На этот раз, как ни странно, чутье авторов не подводит – для российской идеологии, которая опирается во многом на телевидение и кино, этот фильм действительно опасен.
С помощью провластного кино и телевидения страну за последнее десятилетие удалось укутать герметичным коконом, изменить сознание большинства ее граждан. С помощью сериалов и фильмов о прошлом был создан на экране образ «небесного СССР» – где не было проблем с едой, одеждой, свободой, а самым большим событием стала загадочная смерть группы Дятлова. Такого СССР в реальности не существовало, и телезрители прекрасно это знают, но тем не менее смотрят. Психологически это легко объяснить. Все эти сериалы как бы говорят бывшему советскому человеку: в прошлом все было норм, нет повода переживать, не в чем себя винить. Так с помощью телевизора удалось подменить коллективную память нескольких поколений. Формула «были репрессии, но было и хорошее» взялась не из воздуха, это результат той самой сериальной пропаганды. Вместо того чтобы лечить советскую травму, ее превратили в развлечение. Эта победа над разумом казалась универсальным оружием.
Но вдруг выяснилось, что другой взгляд на нашу историю способен в мгновение разрушить этот кокон.
Цена лжи
Сериал «Чернобыль» начинается со слов «какова цена лжи?» Собственно, разговор о советском – это прежде всего разговор о лжи, которая из механизма превратилась в сверхценность. «Весь мир знает», – говорит с ужасом советский чиновник Борис Щербина, когда сообщения об аварии на ЧАЭС появляются в западной печати. Это кажется более страшным, чем даже угроза радиоактивного заражения, чем угроза гибели сотен тысяч людей. Мир знает правду – вот что самое страшное. Радиация всепроникающа, но государственная ложь еще могущественнее: она заразила собой все вокруг. Ради лжи люди готовы жертвовать собой. И, конечно, другими.

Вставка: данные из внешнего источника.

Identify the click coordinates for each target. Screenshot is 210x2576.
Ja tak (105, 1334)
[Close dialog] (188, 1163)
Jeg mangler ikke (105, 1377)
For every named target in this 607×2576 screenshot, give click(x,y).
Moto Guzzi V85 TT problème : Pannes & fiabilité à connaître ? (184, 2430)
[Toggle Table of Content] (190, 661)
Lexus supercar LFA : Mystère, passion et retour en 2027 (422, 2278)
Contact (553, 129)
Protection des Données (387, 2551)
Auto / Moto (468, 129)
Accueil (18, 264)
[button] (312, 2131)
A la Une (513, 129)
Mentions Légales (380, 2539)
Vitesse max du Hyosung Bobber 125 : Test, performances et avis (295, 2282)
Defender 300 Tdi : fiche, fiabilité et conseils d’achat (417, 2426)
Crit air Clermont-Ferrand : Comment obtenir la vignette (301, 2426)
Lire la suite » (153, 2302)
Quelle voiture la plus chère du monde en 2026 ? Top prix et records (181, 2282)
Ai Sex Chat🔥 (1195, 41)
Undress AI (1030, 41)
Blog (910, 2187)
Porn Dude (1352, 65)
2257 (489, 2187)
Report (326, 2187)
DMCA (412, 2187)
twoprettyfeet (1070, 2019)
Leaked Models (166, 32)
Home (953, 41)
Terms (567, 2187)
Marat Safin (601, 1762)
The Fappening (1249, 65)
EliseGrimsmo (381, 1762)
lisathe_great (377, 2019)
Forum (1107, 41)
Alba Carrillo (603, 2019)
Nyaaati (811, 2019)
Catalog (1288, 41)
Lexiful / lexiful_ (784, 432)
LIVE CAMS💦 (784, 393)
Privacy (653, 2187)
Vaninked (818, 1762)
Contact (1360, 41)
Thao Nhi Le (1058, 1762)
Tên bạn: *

Это только кажется, что на нашем ТВ «сплошной СССР»; когда смотришь «Чернобыль», понимаешь, что на самом деле за 10–15 лет наши исторические сериалы умудрились не сказать почти ничего. Вглядываясь в «Чернобыль», видишь, что российское кино выбирает только удобные и неопасные темы; что оно умеет превращать любую трагедию в банальность, в костюмную драму, щедро удобряя все это «любовями». Кроме того, наша телемашина никогда не рассказывает о реальности. Она предпочитает громоздить безумную отсебятину поверх реальности, при этом еще и избегая разговора о действительно ключевых событиях советского времени, к которым относится и авария в Чернобыле.
Глобальный рынок в лице телеканала HBO вовремя заметил этот дефицит; но сколько еще таких тем, которые являются табу для российского телевидения? Революция 1917 года, 1937 год, 1941 и 1942-й, смерть Сталина, перестройка, 1990-е… Секрет успеха сериала не в том, что у его создателей больше денег, а в том, что нет цензуры. Авторам не нужно задумываться над тем, что можно говорить, а что нет, чтобы угодить главному начальнику. Авторы «Чернобыля» не боятся показать в кадре Горбачева – у нас он в кино за последние десятилетия (!) не появился ни разу, это табу.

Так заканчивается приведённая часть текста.